Objectif:
Reproduisez à l'identique, s'il vous plaît, les lignes allant du début des items jusqu'à la ligne contenant "will [1738, 493].", celle-ci comprise.

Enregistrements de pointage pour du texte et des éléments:
* * * * * * * * *

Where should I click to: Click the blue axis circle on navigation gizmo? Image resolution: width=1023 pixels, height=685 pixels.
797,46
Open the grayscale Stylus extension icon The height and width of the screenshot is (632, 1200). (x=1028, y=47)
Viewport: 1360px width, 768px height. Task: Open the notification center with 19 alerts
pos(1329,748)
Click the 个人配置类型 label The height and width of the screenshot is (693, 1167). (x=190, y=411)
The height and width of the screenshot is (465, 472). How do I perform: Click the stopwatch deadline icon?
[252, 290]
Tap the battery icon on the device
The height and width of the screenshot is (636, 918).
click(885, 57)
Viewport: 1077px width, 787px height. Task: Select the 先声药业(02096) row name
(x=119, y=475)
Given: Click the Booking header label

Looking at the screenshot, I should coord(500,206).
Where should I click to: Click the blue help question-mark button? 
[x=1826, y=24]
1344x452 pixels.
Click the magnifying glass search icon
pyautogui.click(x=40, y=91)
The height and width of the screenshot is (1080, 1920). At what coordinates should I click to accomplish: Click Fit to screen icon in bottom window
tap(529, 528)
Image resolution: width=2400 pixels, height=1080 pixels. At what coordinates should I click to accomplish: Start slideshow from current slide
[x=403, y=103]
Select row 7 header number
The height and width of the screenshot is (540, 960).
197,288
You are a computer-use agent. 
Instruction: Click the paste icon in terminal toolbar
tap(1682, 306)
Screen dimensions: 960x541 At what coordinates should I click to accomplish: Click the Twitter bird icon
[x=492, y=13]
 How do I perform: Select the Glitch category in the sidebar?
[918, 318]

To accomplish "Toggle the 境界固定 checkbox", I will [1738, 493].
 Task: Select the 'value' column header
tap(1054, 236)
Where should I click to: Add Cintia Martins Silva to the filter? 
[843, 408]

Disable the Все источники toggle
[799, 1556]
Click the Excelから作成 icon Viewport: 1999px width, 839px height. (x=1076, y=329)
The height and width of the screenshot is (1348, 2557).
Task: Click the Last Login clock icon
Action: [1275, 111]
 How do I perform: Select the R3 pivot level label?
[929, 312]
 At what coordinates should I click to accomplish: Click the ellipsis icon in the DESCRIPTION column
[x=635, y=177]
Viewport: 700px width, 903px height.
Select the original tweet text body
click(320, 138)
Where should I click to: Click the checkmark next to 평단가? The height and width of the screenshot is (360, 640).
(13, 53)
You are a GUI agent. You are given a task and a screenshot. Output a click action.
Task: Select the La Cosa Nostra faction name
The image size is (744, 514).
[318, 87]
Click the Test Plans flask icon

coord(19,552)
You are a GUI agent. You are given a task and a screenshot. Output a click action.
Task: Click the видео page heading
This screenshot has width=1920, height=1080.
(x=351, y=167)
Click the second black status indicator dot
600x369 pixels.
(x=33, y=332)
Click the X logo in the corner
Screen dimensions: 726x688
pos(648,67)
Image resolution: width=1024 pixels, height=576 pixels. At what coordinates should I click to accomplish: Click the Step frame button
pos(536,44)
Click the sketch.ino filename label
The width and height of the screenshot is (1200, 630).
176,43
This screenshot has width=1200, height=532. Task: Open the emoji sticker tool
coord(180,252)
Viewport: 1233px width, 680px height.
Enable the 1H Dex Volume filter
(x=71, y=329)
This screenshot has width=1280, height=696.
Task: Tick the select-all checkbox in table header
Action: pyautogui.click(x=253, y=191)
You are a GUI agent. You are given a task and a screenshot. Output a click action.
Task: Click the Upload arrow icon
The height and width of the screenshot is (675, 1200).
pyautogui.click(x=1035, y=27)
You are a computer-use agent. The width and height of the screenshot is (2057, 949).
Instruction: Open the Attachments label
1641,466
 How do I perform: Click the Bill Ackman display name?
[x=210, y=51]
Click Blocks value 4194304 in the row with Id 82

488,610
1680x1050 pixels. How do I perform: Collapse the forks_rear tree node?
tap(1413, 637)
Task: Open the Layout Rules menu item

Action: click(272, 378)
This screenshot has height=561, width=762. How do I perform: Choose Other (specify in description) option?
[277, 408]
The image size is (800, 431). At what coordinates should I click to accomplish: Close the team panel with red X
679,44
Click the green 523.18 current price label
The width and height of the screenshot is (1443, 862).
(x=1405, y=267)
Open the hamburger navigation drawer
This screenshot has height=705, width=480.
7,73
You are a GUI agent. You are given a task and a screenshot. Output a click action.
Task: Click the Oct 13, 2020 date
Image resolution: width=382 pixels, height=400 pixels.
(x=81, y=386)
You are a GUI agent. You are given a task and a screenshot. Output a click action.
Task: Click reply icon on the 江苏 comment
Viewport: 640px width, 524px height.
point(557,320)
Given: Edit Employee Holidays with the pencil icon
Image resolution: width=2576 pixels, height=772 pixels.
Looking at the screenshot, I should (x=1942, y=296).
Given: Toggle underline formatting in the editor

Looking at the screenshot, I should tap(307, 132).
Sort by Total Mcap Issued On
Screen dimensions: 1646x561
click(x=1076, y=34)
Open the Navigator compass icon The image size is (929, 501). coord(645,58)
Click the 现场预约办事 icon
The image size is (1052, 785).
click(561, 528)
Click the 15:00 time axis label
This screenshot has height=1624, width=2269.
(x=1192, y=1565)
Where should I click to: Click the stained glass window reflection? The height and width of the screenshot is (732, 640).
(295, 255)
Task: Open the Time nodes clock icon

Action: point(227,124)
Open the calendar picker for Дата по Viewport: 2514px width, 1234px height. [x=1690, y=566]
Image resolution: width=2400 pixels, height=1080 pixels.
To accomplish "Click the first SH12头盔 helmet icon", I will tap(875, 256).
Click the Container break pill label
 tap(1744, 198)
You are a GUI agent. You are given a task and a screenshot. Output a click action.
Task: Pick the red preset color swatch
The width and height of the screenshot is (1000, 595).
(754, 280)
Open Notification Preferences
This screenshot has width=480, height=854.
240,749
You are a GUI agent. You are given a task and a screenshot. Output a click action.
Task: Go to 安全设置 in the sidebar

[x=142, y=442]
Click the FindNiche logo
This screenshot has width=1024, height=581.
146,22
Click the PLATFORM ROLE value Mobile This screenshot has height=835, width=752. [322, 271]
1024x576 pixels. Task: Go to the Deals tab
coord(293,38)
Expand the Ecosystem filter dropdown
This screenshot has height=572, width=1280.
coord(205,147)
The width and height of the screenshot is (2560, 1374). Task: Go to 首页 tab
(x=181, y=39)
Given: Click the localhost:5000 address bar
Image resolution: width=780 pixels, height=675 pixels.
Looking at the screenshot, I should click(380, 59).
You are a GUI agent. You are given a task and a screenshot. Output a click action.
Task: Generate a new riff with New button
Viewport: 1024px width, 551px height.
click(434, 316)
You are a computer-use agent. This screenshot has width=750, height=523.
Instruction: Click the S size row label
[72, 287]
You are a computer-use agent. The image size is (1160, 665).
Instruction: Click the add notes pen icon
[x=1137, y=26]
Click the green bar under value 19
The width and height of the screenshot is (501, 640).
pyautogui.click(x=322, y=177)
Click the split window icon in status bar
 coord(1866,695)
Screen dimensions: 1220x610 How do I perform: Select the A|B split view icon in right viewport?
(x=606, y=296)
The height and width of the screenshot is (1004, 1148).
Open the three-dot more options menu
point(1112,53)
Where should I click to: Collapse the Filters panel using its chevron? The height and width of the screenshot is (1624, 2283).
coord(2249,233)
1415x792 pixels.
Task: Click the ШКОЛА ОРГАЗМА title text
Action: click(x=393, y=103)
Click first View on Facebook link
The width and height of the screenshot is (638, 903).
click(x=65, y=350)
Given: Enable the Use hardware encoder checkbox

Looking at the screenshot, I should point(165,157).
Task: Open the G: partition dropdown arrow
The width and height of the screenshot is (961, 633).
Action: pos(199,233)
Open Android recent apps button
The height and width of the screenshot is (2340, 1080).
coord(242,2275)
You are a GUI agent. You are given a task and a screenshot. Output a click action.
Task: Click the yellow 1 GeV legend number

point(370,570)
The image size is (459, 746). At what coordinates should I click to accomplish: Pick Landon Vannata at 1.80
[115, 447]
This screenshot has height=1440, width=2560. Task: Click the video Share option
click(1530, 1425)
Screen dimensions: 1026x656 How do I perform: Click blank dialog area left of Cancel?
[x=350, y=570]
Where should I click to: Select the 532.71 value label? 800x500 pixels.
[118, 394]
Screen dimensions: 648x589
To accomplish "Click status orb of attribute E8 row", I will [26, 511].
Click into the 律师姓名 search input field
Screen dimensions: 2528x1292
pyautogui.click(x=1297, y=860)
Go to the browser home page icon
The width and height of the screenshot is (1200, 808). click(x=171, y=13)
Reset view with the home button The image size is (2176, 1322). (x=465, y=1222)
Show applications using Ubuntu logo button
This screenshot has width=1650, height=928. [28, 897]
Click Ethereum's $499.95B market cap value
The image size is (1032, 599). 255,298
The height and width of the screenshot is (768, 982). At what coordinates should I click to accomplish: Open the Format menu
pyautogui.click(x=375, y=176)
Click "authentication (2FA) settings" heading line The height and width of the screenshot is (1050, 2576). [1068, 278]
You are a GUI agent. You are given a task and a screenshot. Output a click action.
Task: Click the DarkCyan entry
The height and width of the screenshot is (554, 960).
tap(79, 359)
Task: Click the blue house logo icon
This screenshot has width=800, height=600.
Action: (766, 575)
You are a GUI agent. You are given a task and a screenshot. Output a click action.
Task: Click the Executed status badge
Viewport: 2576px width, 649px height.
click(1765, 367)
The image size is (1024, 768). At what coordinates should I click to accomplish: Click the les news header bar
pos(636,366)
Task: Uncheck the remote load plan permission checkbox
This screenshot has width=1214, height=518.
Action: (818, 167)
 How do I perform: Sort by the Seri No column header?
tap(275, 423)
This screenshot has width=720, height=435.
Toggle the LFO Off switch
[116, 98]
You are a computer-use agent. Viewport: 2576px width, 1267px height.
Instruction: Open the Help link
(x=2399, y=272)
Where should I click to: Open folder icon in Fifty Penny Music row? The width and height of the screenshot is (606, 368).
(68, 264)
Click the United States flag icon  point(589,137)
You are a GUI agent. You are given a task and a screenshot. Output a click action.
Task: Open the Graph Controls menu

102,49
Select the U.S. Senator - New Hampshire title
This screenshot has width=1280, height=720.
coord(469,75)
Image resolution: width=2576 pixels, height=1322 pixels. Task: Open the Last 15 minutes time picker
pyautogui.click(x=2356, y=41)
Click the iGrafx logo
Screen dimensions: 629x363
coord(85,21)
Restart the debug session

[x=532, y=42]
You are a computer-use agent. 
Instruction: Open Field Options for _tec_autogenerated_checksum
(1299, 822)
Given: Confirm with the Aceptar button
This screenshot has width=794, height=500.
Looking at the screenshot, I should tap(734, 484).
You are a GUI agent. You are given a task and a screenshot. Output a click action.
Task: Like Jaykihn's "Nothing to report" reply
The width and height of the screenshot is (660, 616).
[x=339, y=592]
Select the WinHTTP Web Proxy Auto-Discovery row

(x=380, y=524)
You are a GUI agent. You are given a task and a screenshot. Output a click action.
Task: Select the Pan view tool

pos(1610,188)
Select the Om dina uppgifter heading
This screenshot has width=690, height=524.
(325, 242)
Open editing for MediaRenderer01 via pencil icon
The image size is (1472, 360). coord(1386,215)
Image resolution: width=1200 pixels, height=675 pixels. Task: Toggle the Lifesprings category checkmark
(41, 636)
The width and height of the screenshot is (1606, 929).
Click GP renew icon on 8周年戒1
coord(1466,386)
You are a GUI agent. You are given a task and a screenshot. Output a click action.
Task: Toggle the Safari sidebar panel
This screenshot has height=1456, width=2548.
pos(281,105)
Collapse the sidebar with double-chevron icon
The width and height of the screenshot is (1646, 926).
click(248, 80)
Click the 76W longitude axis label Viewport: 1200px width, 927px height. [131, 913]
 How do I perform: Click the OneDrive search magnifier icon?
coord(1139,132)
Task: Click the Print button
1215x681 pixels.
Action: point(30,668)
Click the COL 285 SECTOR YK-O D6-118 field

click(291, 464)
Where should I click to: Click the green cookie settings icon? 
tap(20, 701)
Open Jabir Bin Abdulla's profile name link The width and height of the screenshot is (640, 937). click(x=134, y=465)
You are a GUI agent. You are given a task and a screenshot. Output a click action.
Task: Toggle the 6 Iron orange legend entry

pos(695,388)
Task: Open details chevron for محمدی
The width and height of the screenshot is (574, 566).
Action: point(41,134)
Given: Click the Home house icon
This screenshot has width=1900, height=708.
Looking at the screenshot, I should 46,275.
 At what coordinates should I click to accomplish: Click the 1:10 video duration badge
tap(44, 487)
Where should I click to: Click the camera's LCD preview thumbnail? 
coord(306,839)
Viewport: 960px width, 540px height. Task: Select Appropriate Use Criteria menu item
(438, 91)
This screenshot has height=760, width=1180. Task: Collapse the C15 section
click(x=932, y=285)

* * * * * * * * *

Solution:
Where should I click to: Click the blue axis circle on navigation gizmo? Image resolution: width=1023 pixels, height=685 pixels.
797,46
Open the grayscale Stylus extension icon The height and width of the screenshot is (632, 1200). (x=1028, y=47)
Viewport: 1360px width, 768px height. Task: Open the notification center with 19 alerts
pos(1329,748)
Click the 个人配置类型 label The height and width of the screenshot is (693, 1167). (x=190, y=411)
The height and width of the screenshot is (465, 472). How do I perform: Click the stopwatch deadline icon?
[252, 290]
Tap the battery icon on the device
The height and width of the screenshot is (636, 918).
click(885, 57)
Viewport: 1077px width, 787px height. Task: Select the 先声药业(02096) row name
(x=119, y=475)
Given: Click the Booking header label

Looking at the screenshot, I should coord(500,206).
Where should I click to: Click the blue help question-mark button? 
[x=1826, y=24]
1344x452 pixels.
Click the magnifying glass search icon
pyautogui.click(x=40, y=91)
The height and width of the screenshot is (1080, 1920). At what coordinates should I click to accomplish: Click Fit to screen icon in bottom window
tap(529, 528)
Image resolution: width=2400 pixels, height=1080 pixels. At what coordinates should I click to accomplish: Start slideshow from current slide
[x=403, y=103]
Select row 7 header number
The height and width of the screenshot is (540, 960).
197,288
You are a computer-use agent. 
Instruction: Click the paste icon in terminal toolbar
tap(1682, 306)
Screen dimensions: 960x541 At what coordinates should I click to accomplish: Click the Twitter bird icon
[x=492, y=13]
 How do I perform: Select the Glitch category in the sidebar?
[918, 318]

To accomplish "Toggle the 境界固定 checkbox", I will [1738, 493].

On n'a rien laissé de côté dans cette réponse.